Tesla’s upcoming FSD Supervised system, set for a European debut pending regulatory approval, is showing notably refined behavior in real-world testing, including construction zones, pedestrian detection, and lane changes, as per a recent demonstration ride in Berlin.
While the system still required driver oversight, its smooth braking, steering, and decision-making illustrated how far Tesla’s driver-assistance technology has advanced ahead of a potential 2026 rollout.
FSD’s maturity in dense city driving
During the Berlin test ride with Auto Bild, Germany’s largest automotive publication, a Tesla Model 3 running FSD handled complex traffic with minimal intervention, autonomously managing braking, acceleration, steering, and overtaking up to 140 km/h.

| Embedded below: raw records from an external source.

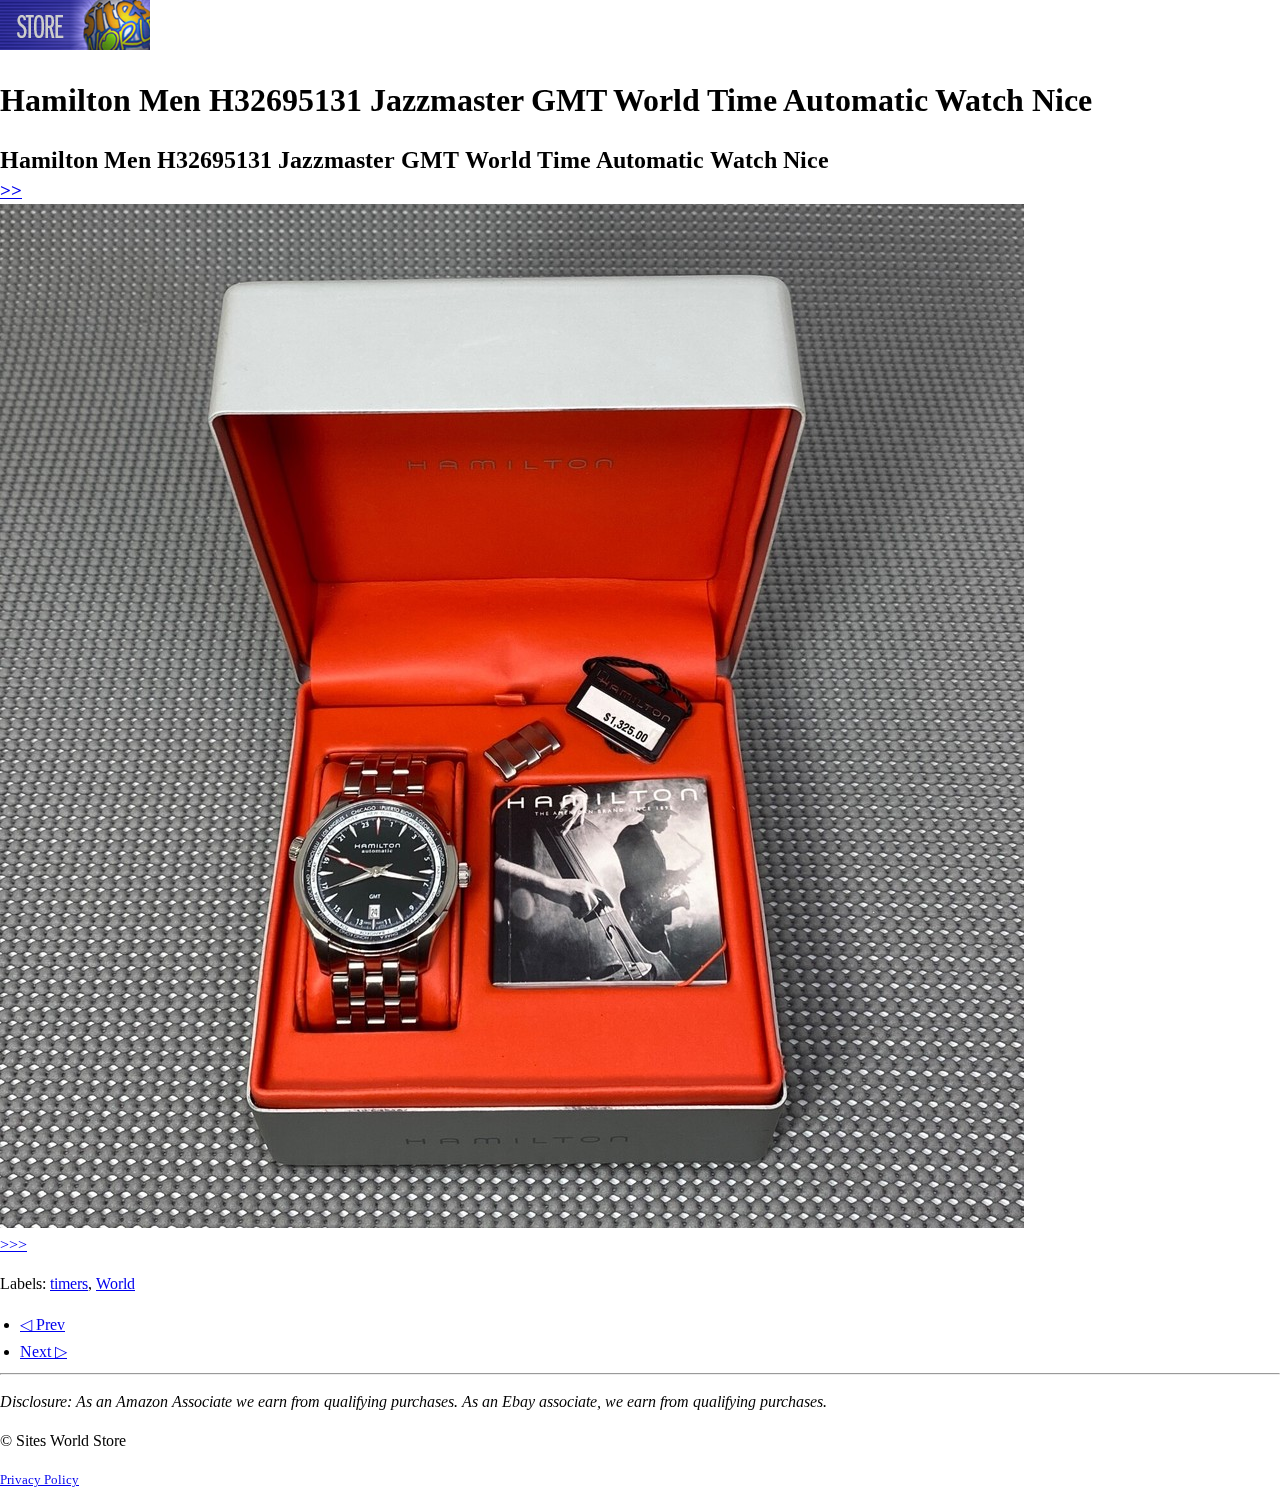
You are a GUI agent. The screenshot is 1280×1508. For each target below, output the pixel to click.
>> (11, 190)
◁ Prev (42, 1324)
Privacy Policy (39, 1480)
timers (69, 1283)
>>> (13, 1244)
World (115, 1283)
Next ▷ (43, 1351)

It recognized construction zones, braked early for pedestrians, and yielded politely on narrow streets.
Only one manual override was required when the system misread a converted one-way route, an example, Tesla stated, of the continuous learning baked into its vision-based architecture.

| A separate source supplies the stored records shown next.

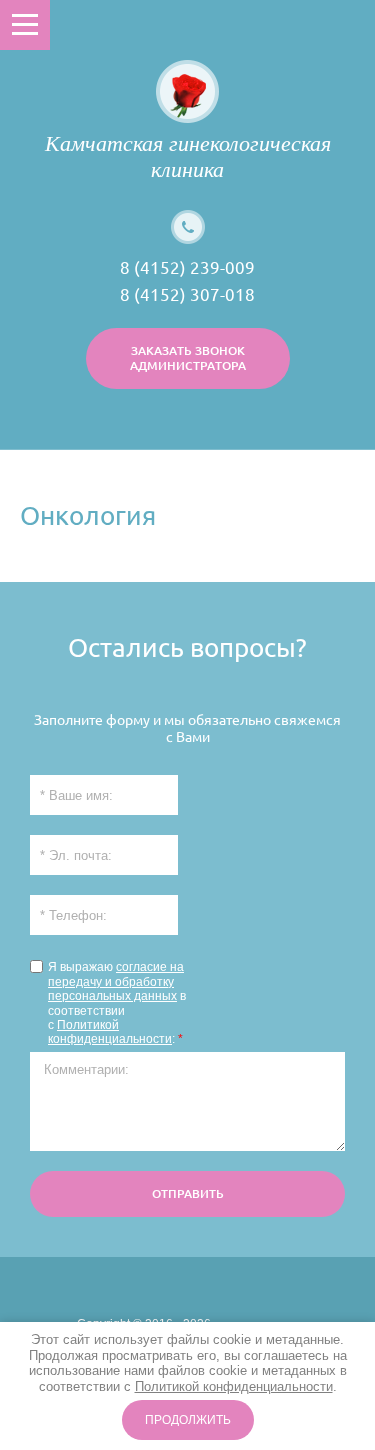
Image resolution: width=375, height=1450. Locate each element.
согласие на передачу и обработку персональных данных (116, 981)
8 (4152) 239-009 (187, 267)
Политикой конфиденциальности (110, 1032)
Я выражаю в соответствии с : (117, 1003)
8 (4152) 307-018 (187, 294)
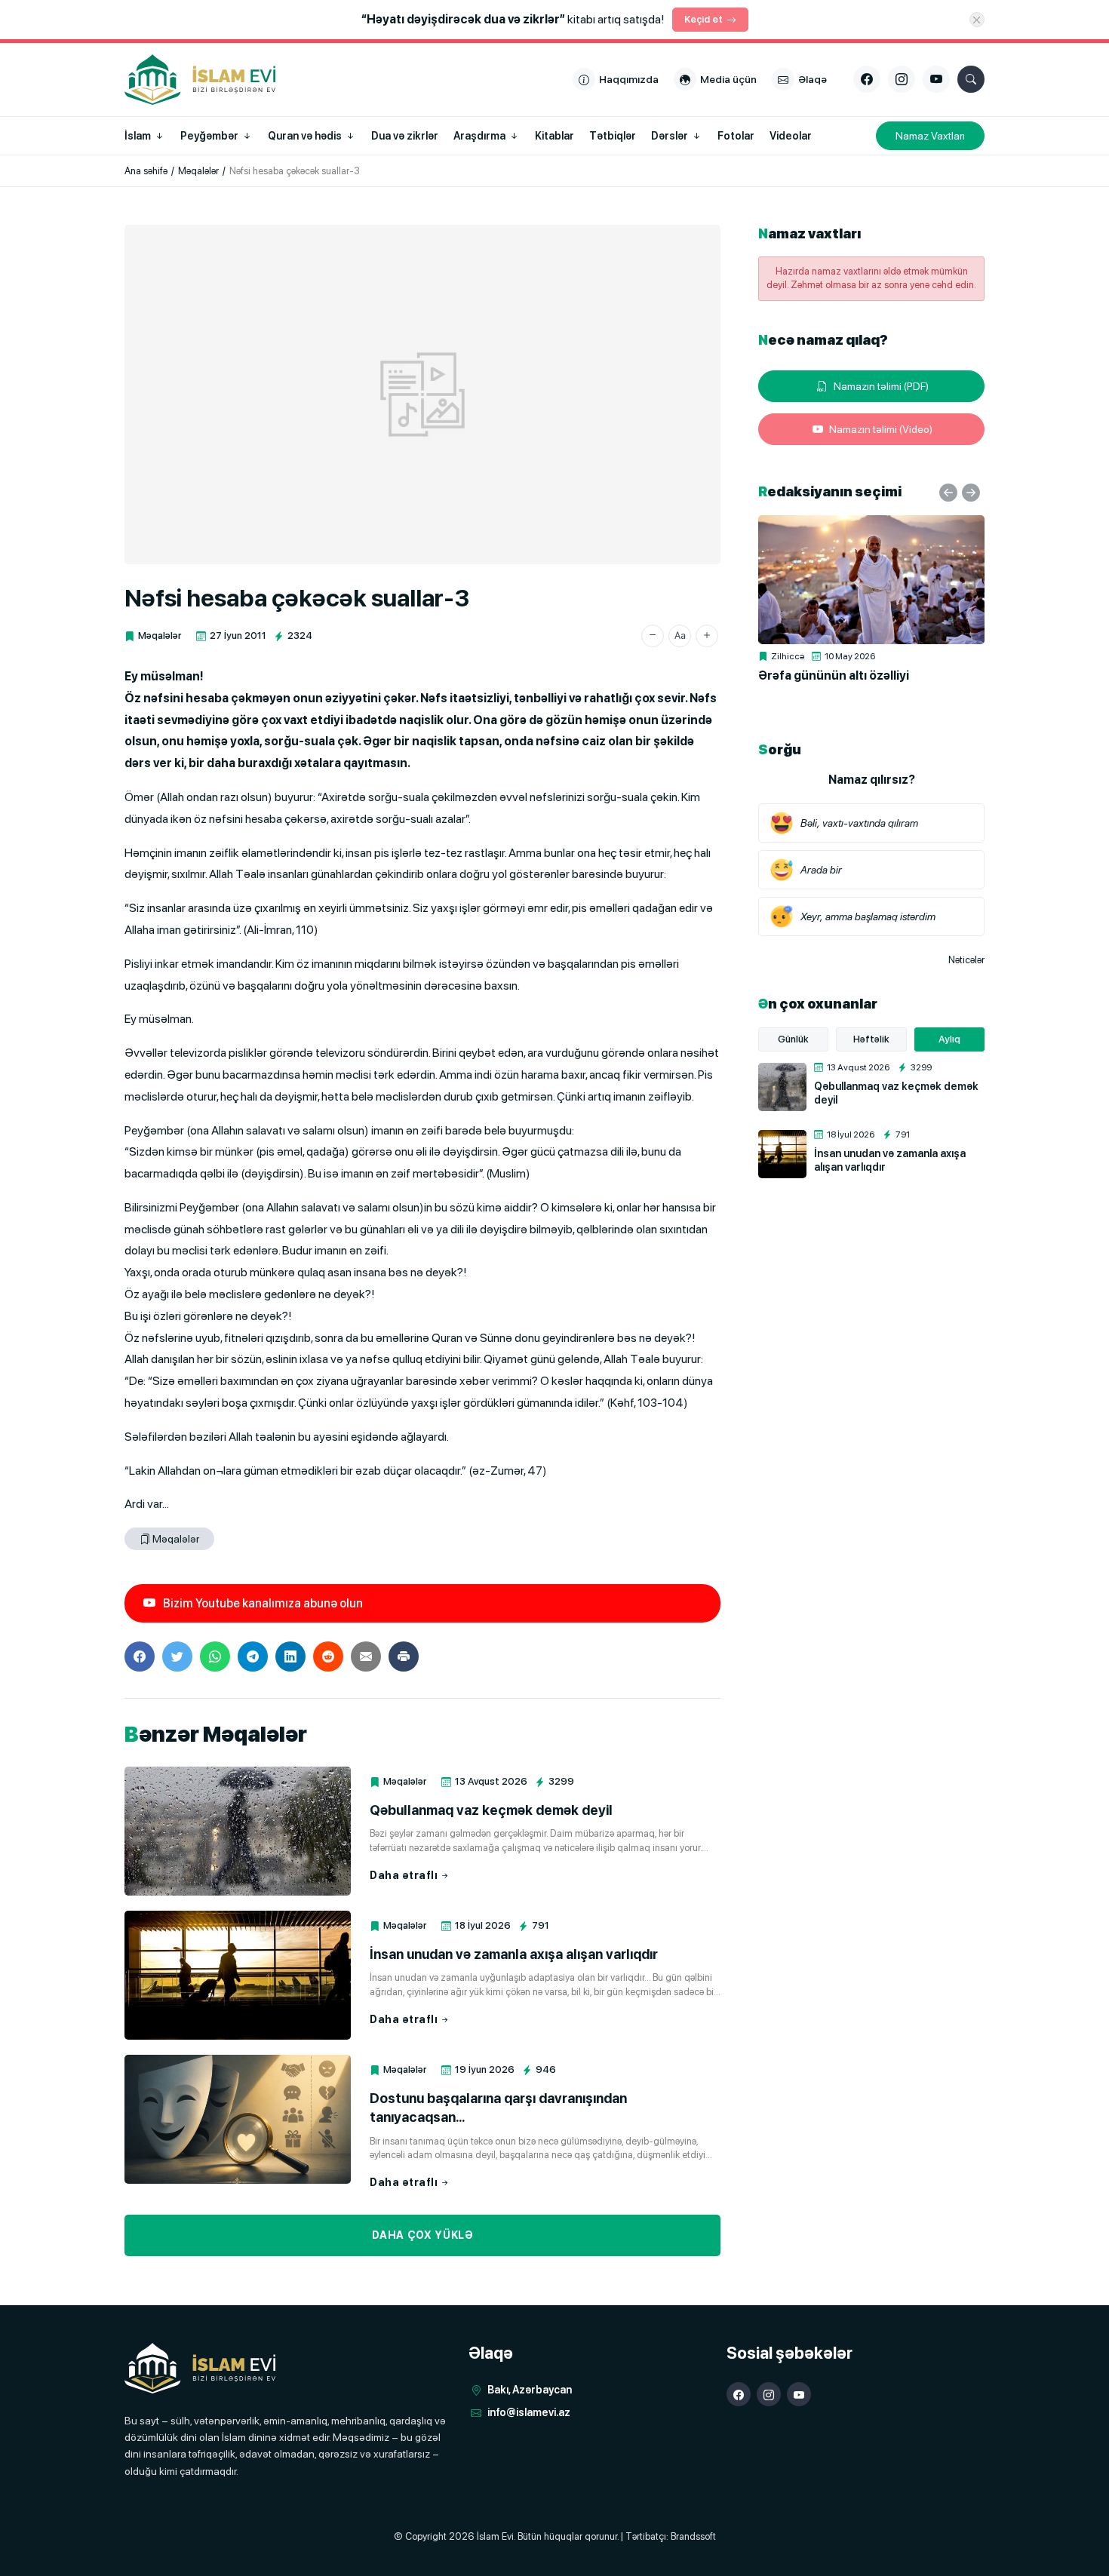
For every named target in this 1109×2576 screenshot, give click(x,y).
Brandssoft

Robin Hornig of Auto Bild summed up his experience with FSD Supervised with a glowing review of the system. As per the reporter, FSD Supervised already exceeds humans with its all-around vision. “Tesla FSD Supervised sees more than I do. It doesn’t get distracted and never gets tired. I like to think I’m a good driver, but I can’t match this system’s all-around vision. It’s at its best when both work together: my experience and the Tesla’s constant attention,” the journalist wrote.
Tesla FSD in Europe
FSD Supervised is still a driver-assistance system rather than autonomous driving. Still, Auto Bild noted that Tesla’s 360-degree camera suite, constant monitoring, and high computing power mark a sizable leap from earlier iterations. Already active in the U.S., China, and several other regions, the system is currently navigating Europe’s approval pipeline. Tesla has applied for an exemption in the Netherlands, aiming to launch the feature through a free software update as early as February 2026.
What Tesla demonstrated in Berlin mirrors capabilities already common in China and the U.S., where rival automakers have rolled out hands-free or city-navigation systems. Europe, however, remains behind due to a stricter certification environment, though Tesla is currently hard at work pushing for FSD Supervised’s approval in several countries in the region.